■ **Selected excerpt**
'''

China-centered cultural sphere
A regional pattern in East Asia where neighboring states adopted and adapted Chinese ideas (writing, Confucian education, bureaucracy, Buddhism) while maintaining political independence.
Shogunate
Japanese political system (often dated from 1192) in which real power frequently rested with military leaders rather than a centralized civil bureaucracy.
Bushido
Samurai warrior code in feudal Japan emphasizing loyalty, courage, honor, and discipline.
Dar al-Islam
“Abode of Islam”; regions where Islamic rule and Muslim communities were significant, culturally connected by shared texts, scholarship, law, and trade despite political fragmentation.
Abbasid Caliphate
Major Islamic caliphate (750–1258) associated with a cultural and intellectual “golden age” and strong integration with long-distance trade networks.
House of Wisdom
An Abbasid-era institution in Baghdad often described as a major library and translation center supporting scholarship in arts, sciences, medicine, and mathematics.
Turko-Persian
A cultural blend in which Turkic rulers and military elites adopted Persian language, administrative methods, and literary culture, showing Islamic civilization’s ethnic and cultural diversity.
Mamluk Sultanate
Muslim-ruled state centered in Egypt and Syria where enslaved soldiers (Mamluks), trained and later manumitted, formed a military elite that dominated political power.
Battle of Ayn Jalut
1260 battle in the Levant where the Mamluks defeated Mongol forces, helping halt Mongol expansion in the eastern Mediterranean and preserve key Muslim-ruled centers.
Delhi Sultanate
State (1206–1526) ruling much of northern India under Turkish and Afghan elites; governed a religiously diverse population using military power, taxation, and cooperation with local social structures.
Mandala model
A Southeast Asian political pattern where authority formed overlapping circles of influence (strongest at the center and fading outward) rather than fixed, clearly bordered territories.
Khmer Empire
Southeast Asian empire (9th–15th centuries) centered at Angkor; used massive irrigation/water management to support rice surpluses, cities, and temple construction tied to Hindu and later Buddhist ideas.
Angkor Wat
Monumental temple complex at Angkor that served religious purposes and acted as a political statement of sacred kingship and state capacity.
Majapahit
Maritime empire (1293–c. 1500) in the Indonesian archipelago that gained wealth by controlling trade networks, taxing commerce, and managing port alliances; a site of cultural blending.
Mali Empire
West African empire (c. 1235–c. 1600) that built state power through gold production and taxing trans-Saharan trade; elites often used Islamic legitimacy alongside local traditions.
Trans-Saharan trade
Long-distance exchange across the Sahara that linked North and West Africa and helped expand commerce and Islamic influence into parts of sub-Saharan Africa.
Swahili city-states
East African coastal port cities integrated into Indian Ocean trade, exchanging goods like gold and ivory for Asian textiles/ceramics; Islamic influence was strong in coastal urban society.
Tribute empire
An empire maintained by extracting goods, labor, and captives from conquered communities (a key description of Mexica/Aztec rule), often while leaving local rulers in place under tribute obligations.

'''

■ **Provided information**
'''

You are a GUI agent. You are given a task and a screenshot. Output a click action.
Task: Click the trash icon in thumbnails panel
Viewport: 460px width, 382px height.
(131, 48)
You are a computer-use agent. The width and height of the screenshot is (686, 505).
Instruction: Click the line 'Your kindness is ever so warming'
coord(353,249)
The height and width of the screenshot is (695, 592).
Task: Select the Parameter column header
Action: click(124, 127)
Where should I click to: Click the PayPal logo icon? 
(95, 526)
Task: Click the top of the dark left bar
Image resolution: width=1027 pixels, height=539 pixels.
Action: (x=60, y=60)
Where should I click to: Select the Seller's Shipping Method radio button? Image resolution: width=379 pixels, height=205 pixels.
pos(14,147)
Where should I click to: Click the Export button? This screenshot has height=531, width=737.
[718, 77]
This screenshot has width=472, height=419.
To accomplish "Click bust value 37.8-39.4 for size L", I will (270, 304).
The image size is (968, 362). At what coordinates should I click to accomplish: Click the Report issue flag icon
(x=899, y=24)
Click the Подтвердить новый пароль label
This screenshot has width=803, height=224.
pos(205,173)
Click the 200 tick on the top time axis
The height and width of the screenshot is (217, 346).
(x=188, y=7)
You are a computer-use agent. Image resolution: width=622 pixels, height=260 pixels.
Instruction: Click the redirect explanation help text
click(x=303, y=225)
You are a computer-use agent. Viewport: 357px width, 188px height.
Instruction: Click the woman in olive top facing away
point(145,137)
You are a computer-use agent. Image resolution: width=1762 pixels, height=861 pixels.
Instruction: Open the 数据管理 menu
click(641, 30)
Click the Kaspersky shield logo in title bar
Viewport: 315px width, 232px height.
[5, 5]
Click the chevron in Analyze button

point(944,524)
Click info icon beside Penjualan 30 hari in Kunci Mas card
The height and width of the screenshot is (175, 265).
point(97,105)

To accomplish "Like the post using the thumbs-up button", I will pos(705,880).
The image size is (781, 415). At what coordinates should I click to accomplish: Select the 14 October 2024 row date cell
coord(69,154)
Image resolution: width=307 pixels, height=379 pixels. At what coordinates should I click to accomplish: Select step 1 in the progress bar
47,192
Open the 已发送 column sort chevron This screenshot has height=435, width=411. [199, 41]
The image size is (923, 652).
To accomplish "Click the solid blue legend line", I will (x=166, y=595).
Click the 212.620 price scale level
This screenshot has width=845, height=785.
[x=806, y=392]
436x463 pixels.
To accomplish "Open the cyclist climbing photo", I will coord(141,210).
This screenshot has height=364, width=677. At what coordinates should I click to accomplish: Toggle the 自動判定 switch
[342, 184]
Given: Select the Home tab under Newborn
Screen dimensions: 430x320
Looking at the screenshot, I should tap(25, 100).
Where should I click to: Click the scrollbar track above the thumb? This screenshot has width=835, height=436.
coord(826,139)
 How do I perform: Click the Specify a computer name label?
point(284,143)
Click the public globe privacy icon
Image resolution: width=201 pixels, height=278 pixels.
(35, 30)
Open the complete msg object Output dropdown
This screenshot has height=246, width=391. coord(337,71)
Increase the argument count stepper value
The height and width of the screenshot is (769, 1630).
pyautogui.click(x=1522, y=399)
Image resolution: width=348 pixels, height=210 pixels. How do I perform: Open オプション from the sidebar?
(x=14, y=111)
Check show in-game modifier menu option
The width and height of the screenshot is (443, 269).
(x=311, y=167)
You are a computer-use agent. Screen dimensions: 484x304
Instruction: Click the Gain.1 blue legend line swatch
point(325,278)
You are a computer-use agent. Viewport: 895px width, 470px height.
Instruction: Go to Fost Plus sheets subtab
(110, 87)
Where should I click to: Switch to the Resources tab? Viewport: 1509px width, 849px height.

'''

■ **What is expected**
Set down word for word the part of the world history glossary starting with "Abbasid Caliphate" and going on through "dominated political power.".

■ **Written response**
Abbasid Caliphate
Major Islamic caliphate (750–1258) associated with a cultural and intellectual “golden age” and strong integration with long-distance trade networks.
House of Wisdom
An Abbasid-era institution in Baghdad often described as a major library and translation center supporting scholarship in arts, sciences, medicine, and mathematics.
Turko-Persian
A cultural blend in which Turkic rulers and military elites adopted Persian language, administrative methods, and literary culture, showing Islamic civilization’s ethnic and cultural diversity.
Mamluk Sultanate
Muslim-ruled state centered in Egypt and Syria where enslaved soldiers (Mamluks), trained and later manumitted, formed a military elite that dominated political power.